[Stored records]

╔══

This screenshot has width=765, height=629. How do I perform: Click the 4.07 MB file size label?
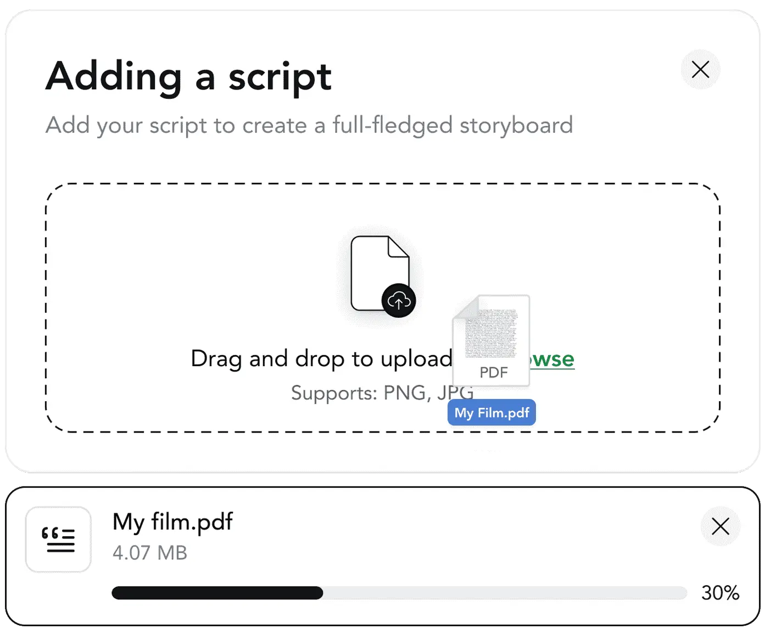149,553

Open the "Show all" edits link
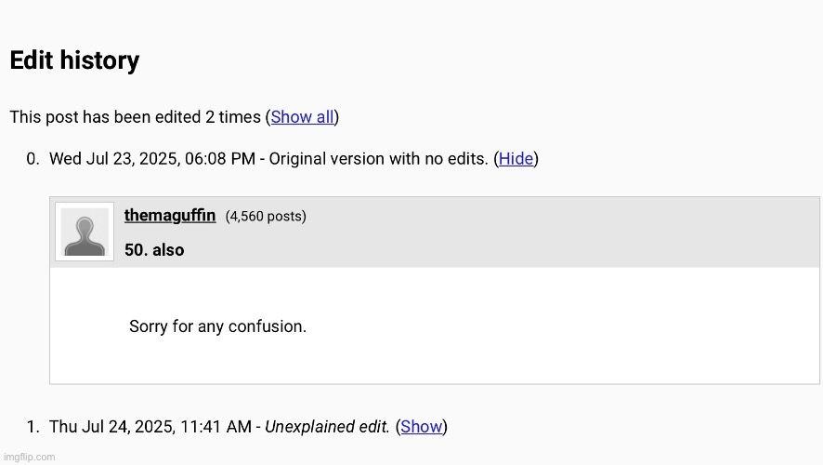pos(302,116)
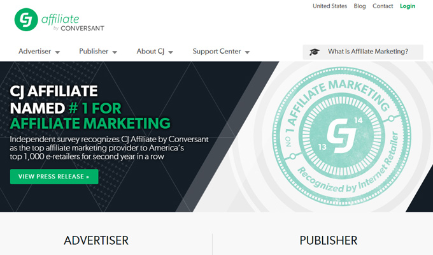Open the About CJ menu
This screenshot has width=433, height=255.
click(x=150, y=52)
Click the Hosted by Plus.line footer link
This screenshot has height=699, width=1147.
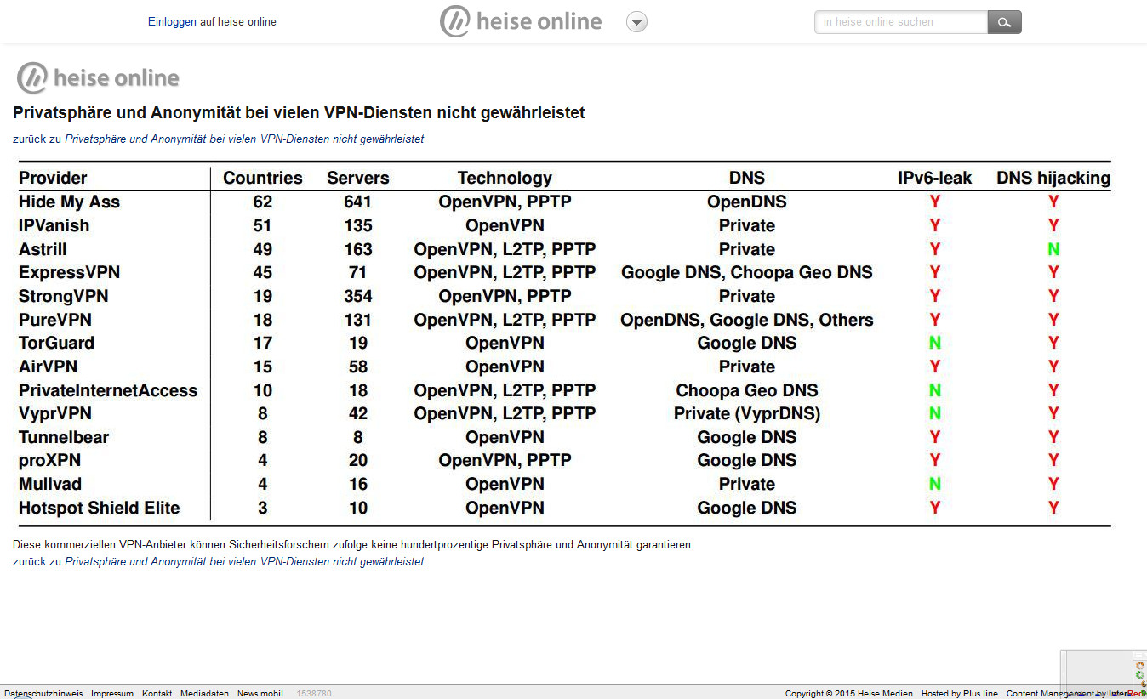959,694
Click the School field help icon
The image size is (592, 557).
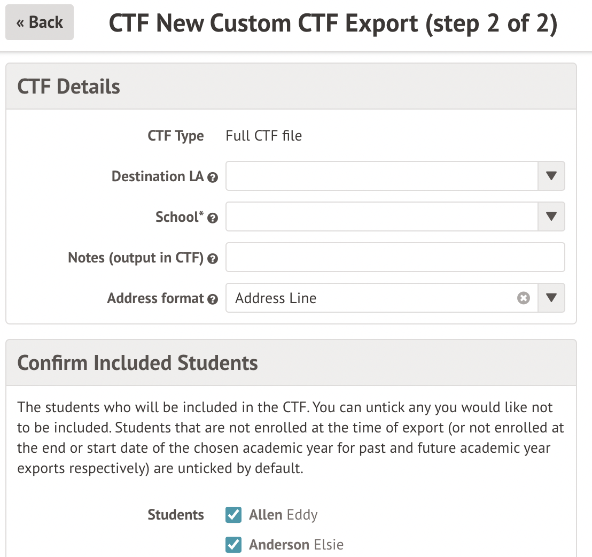click(x=213, y=218)
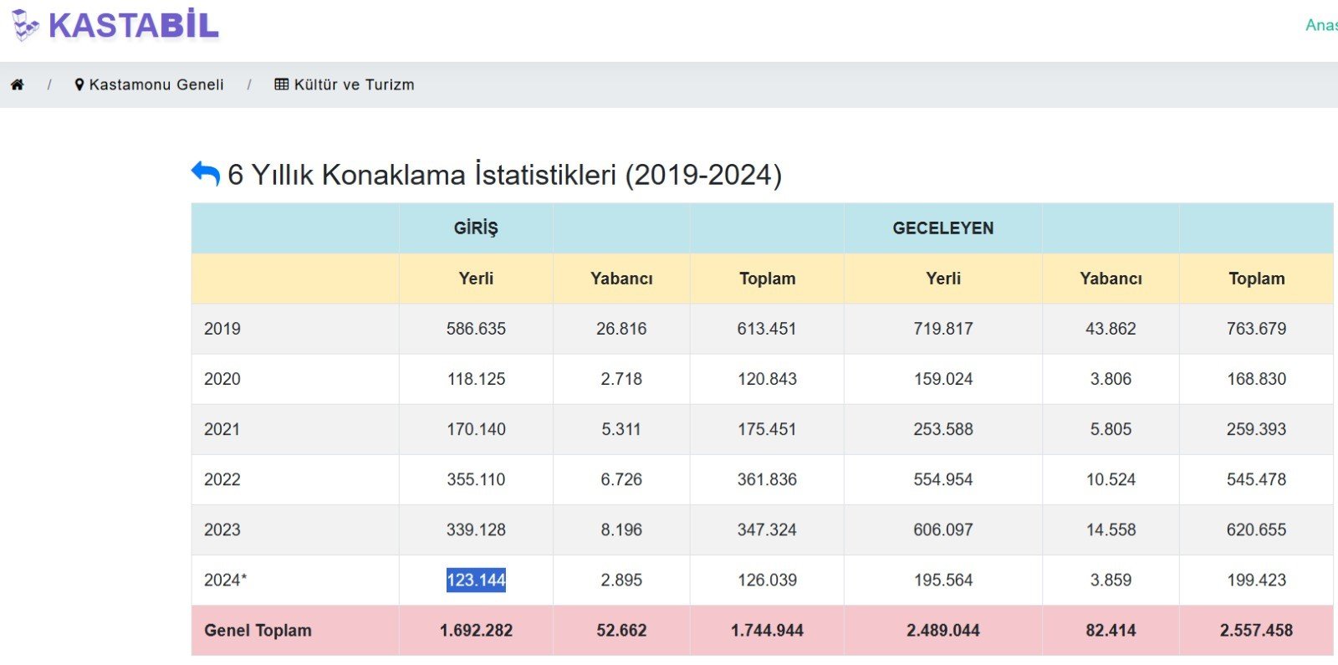Screen dimensions: 1338x665
Task: Click the KASTABİL logo icon
Action: 25,25
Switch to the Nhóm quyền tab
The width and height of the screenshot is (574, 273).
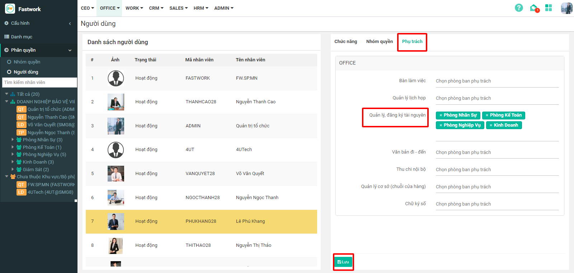coord(379,42)
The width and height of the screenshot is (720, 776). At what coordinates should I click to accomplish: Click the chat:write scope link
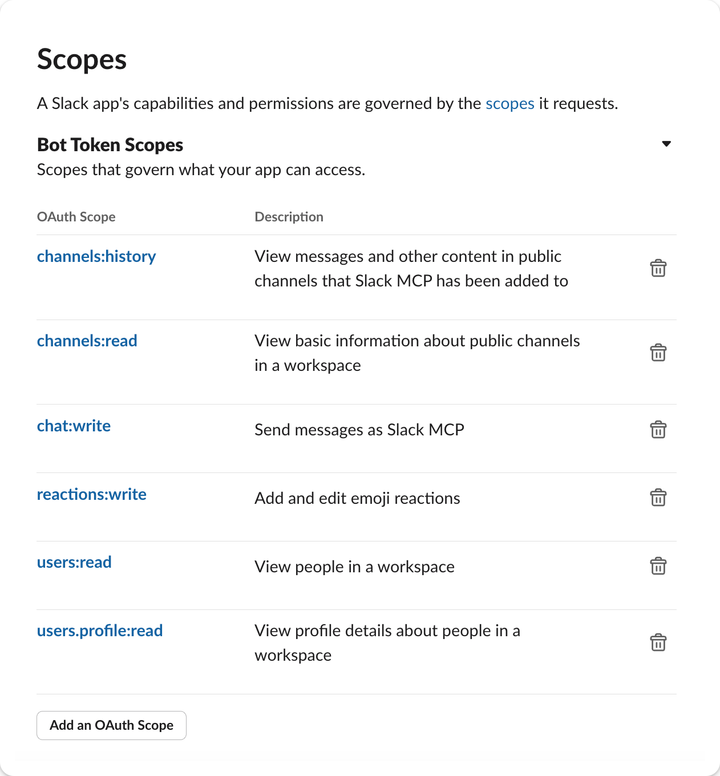tap(74, 426)
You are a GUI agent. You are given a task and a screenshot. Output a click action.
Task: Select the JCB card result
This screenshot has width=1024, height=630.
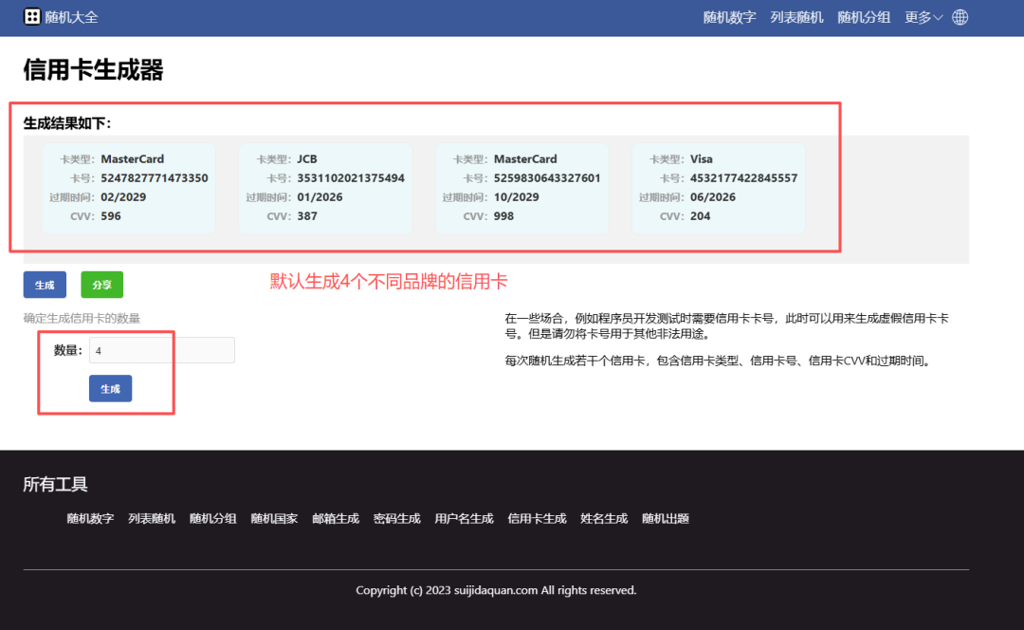tap(325, 188)
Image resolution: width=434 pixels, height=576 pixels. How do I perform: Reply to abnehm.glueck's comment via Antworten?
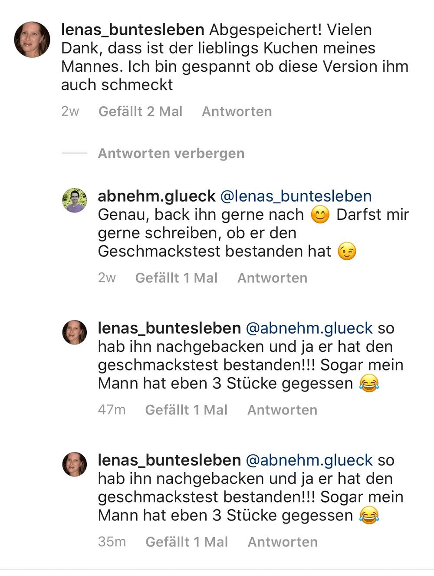coord(272,278)
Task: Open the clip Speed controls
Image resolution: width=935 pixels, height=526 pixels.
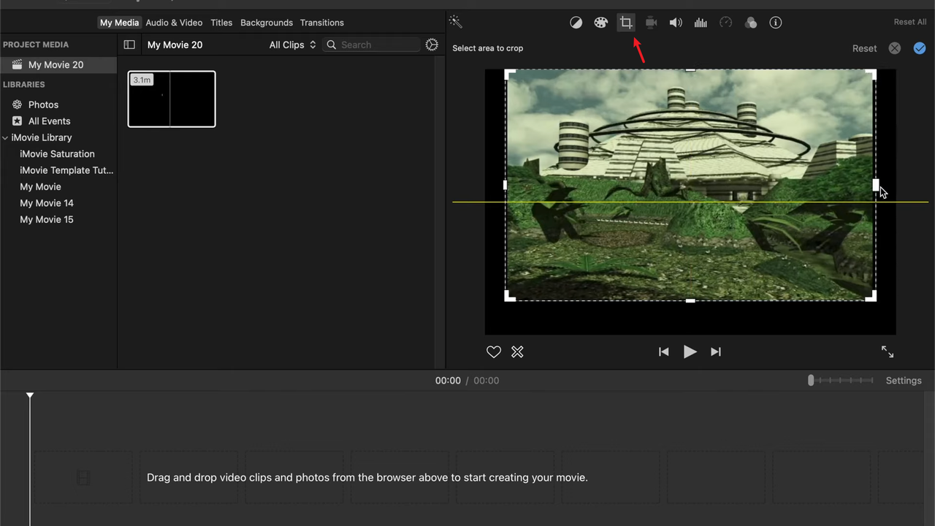Action: click(725, 22)
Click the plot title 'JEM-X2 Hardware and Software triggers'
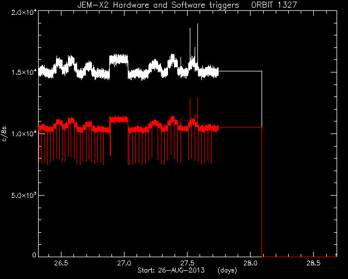The image size is (348, 279). [x=158, y=5]
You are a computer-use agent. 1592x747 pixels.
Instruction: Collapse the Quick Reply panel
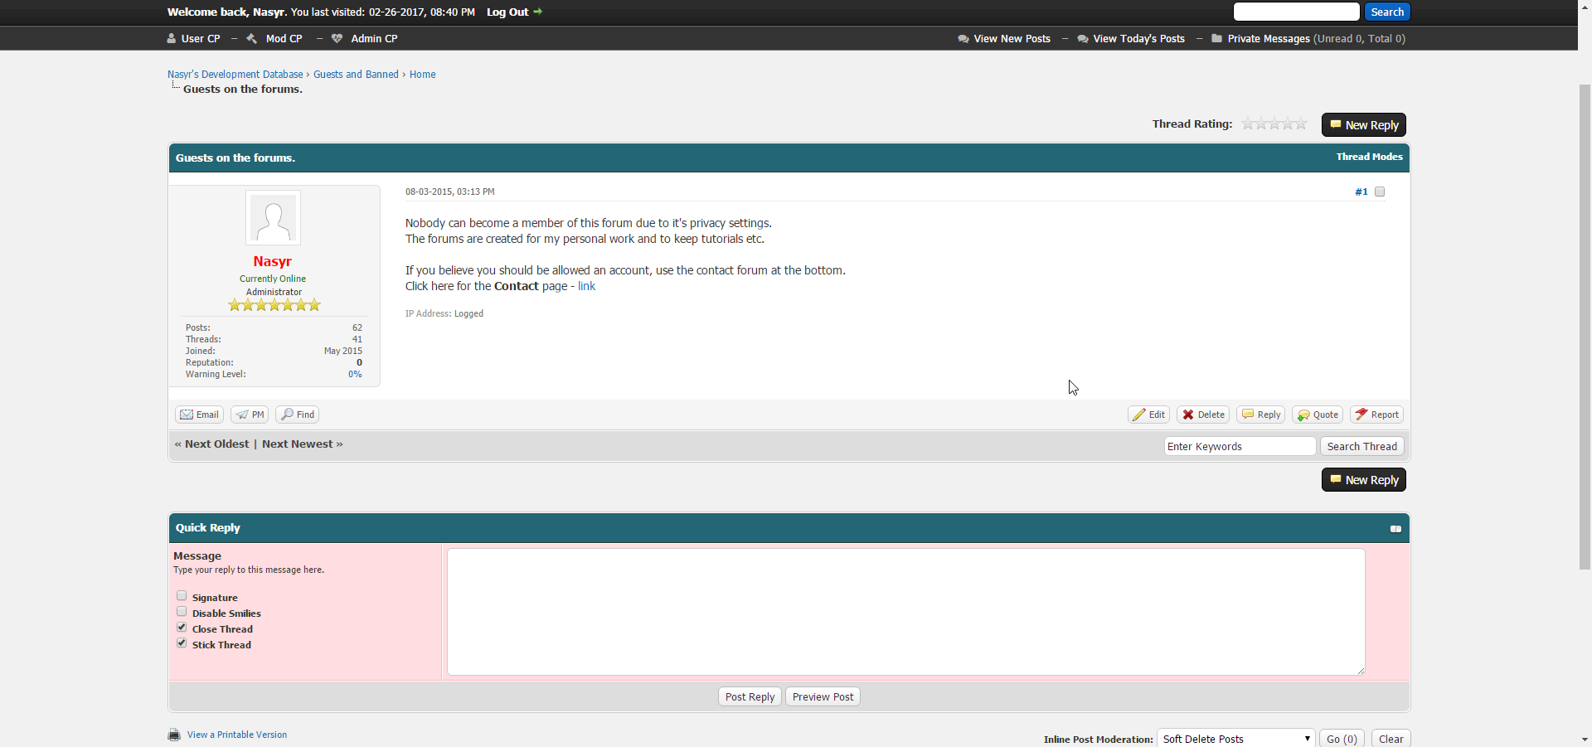pos(1395,529)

╚══

### Work instructions
Reproduce every entry word for word, but skip any pictures.

### Completed exercise
This screenshot has width=765, height=629. How do I perform: Click the 4.07 MB file size label?
149,553

Open the "Show all" edits link
pos(302,116)
Open the About CJ menu
This screenshot has width=433, height=255.
click(x=150, y=52)
Click the Hosted by Plus.line footer link
This screenshot has height=699, width=1147.
959,694
Click the School field help icon
The image size is (592, 557).
click(x=213, y=218)
Screen dimensions: 1338x665
Task: Click the KASTABİL logo icon
Action: 25,25
Switch to the Nhóm quyền tab
The width and height of the screenshot is (574, 273).
coord(379,42)
The width and height of the screenshot is (720, 776). At what coordinates should I click to accomplish: Click the chat:write scope link
tap(74, 426)
You are a GUI agent. You are given a task and a screenshot. Output a click action.
Task: Select the JCB card result
This screenshot has width=1024, height=630.
tap(325, 188)
Image resolution: width=434 pixels, height=576 pixels. How do I perform: Reply to abnehm.glueck's comment via Antworten?
coord(272,278)
Task: Open the clip Speed controls
Image resolution: width=935 pixels, height=526 pixels.
Action: click(725, 22)
Click the plot title 'JEM-X2 Hardware and Software triggers'
The image size is (348, 279). [x=158, y=5]
You are a computer-use agent. 1592x747 pixels.
Instruction: Collapse the Quick Reply panel
pos(1395,529)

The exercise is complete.